How The For-Profit College Art Institutes Found A Savior With Christian Roots

The Dream Center Foundation, a nonprofit with many ties to communities of faith, is seeking to buy the for-profit EDMC — parent company of the Art Institutes.

Last year, with one of the country’s largest college chains on the verge of collapse, a tiny nonprofit with roots in the Pentecostal Church came to the Obama Education Department with an idea. The Dream Center Foundation wanted to buy ITT Tech, a massive for-profit college with some 35,000 students, and convert it into a nonprofit.
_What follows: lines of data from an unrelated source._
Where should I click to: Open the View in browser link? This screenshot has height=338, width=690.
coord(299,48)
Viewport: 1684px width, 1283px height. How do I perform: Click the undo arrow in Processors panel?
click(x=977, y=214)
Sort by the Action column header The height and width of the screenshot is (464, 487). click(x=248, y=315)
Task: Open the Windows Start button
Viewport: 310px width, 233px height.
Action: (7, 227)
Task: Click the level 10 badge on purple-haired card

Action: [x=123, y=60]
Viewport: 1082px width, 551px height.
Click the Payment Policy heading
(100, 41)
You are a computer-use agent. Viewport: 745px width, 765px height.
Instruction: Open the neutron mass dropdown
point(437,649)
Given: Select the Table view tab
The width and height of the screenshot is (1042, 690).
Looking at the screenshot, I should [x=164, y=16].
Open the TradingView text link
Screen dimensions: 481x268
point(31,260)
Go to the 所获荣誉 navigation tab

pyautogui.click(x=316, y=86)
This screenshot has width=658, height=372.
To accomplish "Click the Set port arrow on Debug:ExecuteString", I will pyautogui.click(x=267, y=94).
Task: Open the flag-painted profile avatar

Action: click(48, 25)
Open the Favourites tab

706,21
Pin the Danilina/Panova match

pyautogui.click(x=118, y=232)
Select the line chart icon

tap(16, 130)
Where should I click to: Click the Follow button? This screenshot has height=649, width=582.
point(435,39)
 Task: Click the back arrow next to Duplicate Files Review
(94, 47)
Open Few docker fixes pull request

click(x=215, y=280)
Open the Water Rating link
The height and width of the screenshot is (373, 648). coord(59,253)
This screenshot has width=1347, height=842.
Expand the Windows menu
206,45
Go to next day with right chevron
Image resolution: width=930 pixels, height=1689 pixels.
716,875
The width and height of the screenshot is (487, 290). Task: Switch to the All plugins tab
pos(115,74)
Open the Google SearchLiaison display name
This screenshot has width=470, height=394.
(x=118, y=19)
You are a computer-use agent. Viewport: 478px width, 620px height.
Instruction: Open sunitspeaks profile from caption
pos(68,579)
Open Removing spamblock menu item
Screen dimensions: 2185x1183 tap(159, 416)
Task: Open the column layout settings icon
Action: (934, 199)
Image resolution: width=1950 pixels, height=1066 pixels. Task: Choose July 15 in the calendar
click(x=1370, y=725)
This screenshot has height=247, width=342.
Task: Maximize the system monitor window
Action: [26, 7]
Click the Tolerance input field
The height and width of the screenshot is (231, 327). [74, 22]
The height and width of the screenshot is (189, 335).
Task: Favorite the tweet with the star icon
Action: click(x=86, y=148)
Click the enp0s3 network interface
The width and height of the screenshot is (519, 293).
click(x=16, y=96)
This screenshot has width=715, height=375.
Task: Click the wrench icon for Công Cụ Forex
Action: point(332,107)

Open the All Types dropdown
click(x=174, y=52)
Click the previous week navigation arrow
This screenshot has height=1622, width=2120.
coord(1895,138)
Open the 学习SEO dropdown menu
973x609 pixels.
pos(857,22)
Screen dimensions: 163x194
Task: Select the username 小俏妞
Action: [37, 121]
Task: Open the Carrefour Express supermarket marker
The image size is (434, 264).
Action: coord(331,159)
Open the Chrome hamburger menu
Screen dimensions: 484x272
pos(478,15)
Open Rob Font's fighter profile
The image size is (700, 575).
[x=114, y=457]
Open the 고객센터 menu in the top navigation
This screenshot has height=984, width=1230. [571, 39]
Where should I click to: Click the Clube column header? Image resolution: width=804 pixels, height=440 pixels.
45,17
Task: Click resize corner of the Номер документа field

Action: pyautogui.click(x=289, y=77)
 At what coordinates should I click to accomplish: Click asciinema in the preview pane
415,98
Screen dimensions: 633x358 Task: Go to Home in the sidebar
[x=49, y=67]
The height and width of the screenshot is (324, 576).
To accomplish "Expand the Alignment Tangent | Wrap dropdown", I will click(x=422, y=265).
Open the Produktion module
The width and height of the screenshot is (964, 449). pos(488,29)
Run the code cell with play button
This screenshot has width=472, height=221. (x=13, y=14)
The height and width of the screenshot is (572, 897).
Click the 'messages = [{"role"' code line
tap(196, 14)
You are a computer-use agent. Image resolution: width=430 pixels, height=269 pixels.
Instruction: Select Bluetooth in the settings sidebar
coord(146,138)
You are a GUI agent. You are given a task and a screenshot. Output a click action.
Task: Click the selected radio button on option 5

The Education Department would not give its support, and the deal fell apart.

But now, under the Trump administration’s education secretary, Betsy DeVos, there’s a new hope that schemes like this one could go forward. More struggling for-profit colleges will likely try converting to nonprofits, a practice that had been curbed by the Obama administration — opening up a new wrinkle in the attempt to oversee and regulate career colleges.

Earlier this year, one high-profile for-profit conversion grabbed headlines: Purdue University’s plan to buy Kaplan University, a for-profit college, for $1, a sale that even got the blessing of Barack Obama's longtime education secretary, Arne Duncan.

But it is another, bigger for-profit conversion, carried out with almost no fanfare, that may be a better sign of what is to come under the DeVos administration.

In an industry beleaguered by financial and regulatory problems, the conversions — though they wipe the now toxic “for-profit” label from colleges’ doors — are likely to be murky, fraught with profit motives and conflicts of interest. And many argue there is little evidence that that the conversions will actually benefit students — especially as DeVos loosens rules meant to keep the worst actors in the industry at bay.

It was that kind of concern that nixed the Dream Center Foundation–ITT deal. “We would have rejected it,” said a former senior official at the Education Department. “We weren’t going to let somebody who had never run a school come in and run ITT.”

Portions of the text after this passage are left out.